Investing in property Sir?

It has been an interesting few weeks (seven weeks in fact) since Armageddon beckoned but today, it would seem, the USA finally declared war on North Korea; or so North Korea claims but that, of course, is absurd.  Well let’s hope so anyway.

Meantime John McDonald has said the Labour Party must war game the scenario of them gaining power which he says may result in a run-on the pound.  Well that’s not encouraging John, but perhaps not far wrong.

Hoping for the best and accounting for the worst case is something we all must do and in the game of property investment it is easy to see how easy it is to be drawn into areas where higher yields apply without proper assessment of risk – the “what if” scenario.  Yield/risk/return/weighted average unexpired lease term are a few examples of jargon used in property investment, but important to understand when considering certain property investment types.  In the same way there are many ways we can spend our time from water skiing to singing in a choir or playing rugby to playing chess, there are just as many ways to invest capital and with international uncertainty, concerns over Brexit and next to no interest coming from the bank deposit accounts, income producing property is once again being considered by many investors.  The yield (the annual rate of return an investor gets on the capital invested) is often the starting point but without a proper assessment of risk (will the tenant go bust, and if he does will the property let again easily) a purchaser will often experience buyer’s remorse very quickly.

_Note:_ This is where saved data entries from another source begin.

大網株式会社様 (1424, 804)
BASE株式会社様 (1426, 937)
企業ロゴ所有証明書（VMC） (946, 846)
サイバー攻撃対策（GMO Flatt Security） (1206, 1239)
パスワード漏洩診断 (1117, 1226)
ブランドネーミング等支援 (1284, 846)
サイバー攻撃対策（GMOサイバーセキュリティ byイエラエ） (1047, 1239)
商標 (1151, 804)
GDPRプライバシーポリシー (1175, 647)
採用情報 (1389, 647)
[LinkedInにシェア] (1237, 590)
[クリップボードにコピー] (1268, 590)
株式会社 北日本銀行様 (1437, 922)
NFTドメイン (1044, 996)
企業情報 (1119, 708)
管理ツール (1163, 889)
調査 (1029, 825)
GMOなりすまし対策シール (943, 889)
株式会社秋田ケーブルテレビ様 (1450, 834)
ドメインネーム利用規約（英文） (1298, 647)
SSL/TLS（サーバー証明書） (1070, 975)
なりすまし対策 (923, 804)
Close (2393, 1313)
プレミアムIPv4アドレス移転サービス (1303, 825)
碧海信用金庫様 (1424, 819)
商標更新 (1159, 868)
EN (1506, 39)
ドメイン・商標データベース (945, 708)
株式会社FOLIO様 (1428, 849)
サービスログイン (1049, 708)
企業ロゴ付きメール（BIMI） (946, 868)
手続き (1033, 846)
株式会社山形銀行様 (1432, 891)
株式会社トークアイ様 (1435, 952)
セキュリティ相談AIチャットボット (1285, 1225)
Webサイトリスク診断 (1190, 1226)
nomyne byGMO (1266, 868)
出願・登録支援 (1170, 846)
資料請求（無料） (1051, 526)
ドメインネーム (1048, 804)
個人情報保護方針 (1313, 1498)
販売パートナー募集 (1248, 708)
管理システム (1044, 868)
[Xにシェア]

Many people in the market now are experienced investors who know what they are looking for but there are new investors who see property as a good hedge against inflation.  Generally this is true over the long term but those seeking to speculate rather than invest must accept the risk.  Selling property is time consuming and expensive so having bought, the idea would be to hold for a time at least.

The adage “if it looks too good to be true then it must be” is always, without exception, or at least in my experience, true.  If a yield is high then it is so for a reason.  When considering investing in property establish your criteria.  Think about what is important.  It might be security of income, preference for capital growth, higher risk, higher return or just a secure place to put capital.  Do you use 100% cash or gear?  In today’s market cash is definitely preferred.  To get the best deals, use cash and thereafter by all means borrow against it to make cash available again for the next purchase but always stick to the criteria you are comfortable with and avoid too high a gearing.  High gearing can quickly take you out of the decision-making process if the income drops or a tenant fails.  Hard work over many years can dissolve overnight without proper care and attention.

Property investments are not cash cows to be milked, they are businesses with tenants who are customers and the best property investment companies have good relationships, wherever they can, with their customers as happy customers pay rent and look after buildings which all one really wants.